* **BRIEF**:
Transcribe every entry below line for line, changing nothing.

(Entries from a dataset)

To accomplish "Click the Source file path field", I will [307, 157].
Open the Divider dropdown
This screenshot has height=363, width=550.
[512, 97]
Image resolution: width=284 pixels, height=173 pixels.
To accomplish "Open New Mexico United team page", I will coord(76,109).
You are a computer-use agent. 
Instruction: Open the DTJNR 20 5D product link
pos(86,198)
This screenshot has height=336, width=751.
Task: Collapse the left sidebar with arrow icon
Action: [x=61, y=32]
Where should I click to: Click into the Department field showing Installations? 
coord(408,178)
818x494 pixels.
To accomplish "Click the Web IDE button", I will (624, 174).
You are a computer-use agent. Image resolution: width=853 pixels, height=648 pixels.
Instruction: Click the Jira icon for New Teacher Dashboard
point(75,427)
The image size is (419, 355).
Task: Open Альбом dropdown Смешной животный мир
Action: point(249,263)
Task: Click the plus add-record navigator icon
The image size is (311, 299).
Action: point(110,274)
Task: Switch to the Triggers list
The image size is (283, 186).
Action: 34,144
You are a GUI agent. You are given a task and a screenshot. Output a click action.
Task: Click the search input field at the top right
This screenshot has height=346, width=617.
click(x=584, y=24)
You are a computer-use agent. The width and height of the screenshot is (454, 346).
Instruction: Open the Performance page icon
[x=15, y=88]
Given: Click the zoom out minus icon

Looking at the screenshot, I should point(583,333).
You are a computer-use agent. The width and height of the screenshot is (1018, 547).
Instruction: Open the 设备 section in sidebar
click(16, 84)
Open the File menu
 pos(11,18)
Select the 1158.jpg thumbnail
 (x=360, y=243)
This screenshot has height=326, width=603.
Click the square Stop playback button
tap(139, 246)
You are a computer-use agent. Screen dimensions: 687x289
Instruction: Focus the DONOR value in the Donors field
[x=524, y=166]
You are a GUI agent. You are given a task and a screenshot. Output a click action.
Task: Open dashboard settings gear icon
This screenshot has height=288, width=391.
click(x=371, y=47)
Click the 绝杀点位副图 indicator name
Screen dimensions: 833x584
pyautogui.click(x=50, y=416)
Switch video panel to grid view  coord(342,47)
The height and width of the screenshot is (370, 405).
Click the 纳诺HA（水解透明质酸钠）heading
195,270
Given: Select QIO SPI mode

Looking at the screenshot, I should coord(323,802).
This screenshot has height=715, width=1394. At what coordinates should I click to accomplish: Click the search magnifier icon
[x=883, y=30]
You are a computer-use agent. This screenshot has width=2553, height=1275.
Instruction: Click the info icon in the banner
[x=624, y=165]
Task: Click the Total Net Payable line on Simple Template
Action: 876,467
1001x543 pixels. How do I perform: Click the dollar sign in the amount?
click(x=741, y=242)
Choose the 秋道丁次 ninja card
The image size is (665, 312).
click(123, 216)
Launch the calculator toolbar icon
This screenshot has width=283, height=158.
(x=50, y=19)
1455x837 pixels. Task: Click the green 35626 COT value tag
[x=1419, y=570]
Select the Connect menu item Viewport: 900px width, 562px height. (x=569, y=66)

* **RESPONSE**:
To accomplish "Click the Source file path field", I will [307, 157].
Open the Divider dropdown
This screenshot has height=363, width=550.
[512, 97]
Image resolution: width=284 pixels, height=173 pixels.
To accomplish "Open New Mexico United team page", I will coord(76,109).
You are a computer-use agent. 
Instruction: Open the DTJNR 20 5D product link
pos(86,198)
This screenshot has height=336, width=751.
Task: Collapse the left sidebar with arrow icon
Action: [x=61, y=32]
Where should I click to: Click into the Department field showing Installations? 
coord(408,178)
818x494 pixels.
To accomplish "Click the Web IDE button", I will (624, 174).
You are a computer-use agent. Image resolution: width=853 pixels, height=648 pixels.
Instruction: Click the Jira icon for New Teacher Dashboard
point(75,427)
The image size is (419, 355).
Task: Open Альбом dropdown Смешной животный мир
Action: point(249,263)
Task: Click the plus add-record navigator icon
The image size is (311, 299).
Action: point(110,274)
Task: Switch to the Triggers list
The image size is (283, 186).
Action: 34,144
You are a GUI agent. You are given a task and a screenshot. Output a click action.
Task: Click the search input field at the top right
This screenshot has height=346, width=617.
click(x=584, y=24)
You are a computer-use agent. The width and height of the screenshot is (454, 346).
Instruction: Open the Performance page icon
[x=15, y=88]
Given: Click the zoom out minus icon

Looking at the screenshot, I should point(583,333).
You are a computer-use agent. The width and height of the screenshot is (1018, 547).
Instruction: Open the 设备 section in sidebar
click(16, 84)
Open the File menu
 pos(11,18)
Select the 1158.jpg thumbnail
 (x=360, y=243)
This screenshot has height=326, width=603.
Click the square Stop playback button
tap(139, 246)
You are a computer-use agent. Screen dimensions: 687x289
Instruction: Focus the DONOR value in the Donors field
[x=524, y=166]
You are a GUI agent. You are given a task and a screenshot. Output a click action.
Task: Open dashboard settings gear icon
This screenshot has height=288, width=391.
click(x=371, y=47)
Click the 绝杀点位副图 indicator name
Screen dimensions: 833x584
pyautogui.click(x=50, y=416)
Switch video panel to grid view  coord(342,47)
The height and width of the screenshot is (370, 405).
Click the 纳诺HA（水解透明质酸钠）heading
195,270
Given: Select QIO SPI mode

Looking at the screenshot, I should coord(323,802).
This screenshot has height=715, width=1394. At what coordinates should I click to accomplish: Click the search magnifier icon
[x=883, y=30]
You are a computer-use agent. This screenshot has width=2553, height=1275.
Instruction: Click the info icon in the banner
[x=624, y=165]
Task: Click the Total Net Payable line on Simple Template
Action: 876,467
1001x543 pixels. How do I perform: Click the dollar sign in the amount?
click(x=741, y=242)
Choose the 秋道丁次 ninja card
The image size is (665, 312).
click(123, 216)
Launch the calculator toolbar icon
This screenshot has width=283, height=158.
(x=50, y=19)
1455x837 pixels. Task: Click the green 35626 COT value tag
[x=1419, y=570]
Select the Connect menu item Viewport: 900px width, 562px height. (x=569, y=66)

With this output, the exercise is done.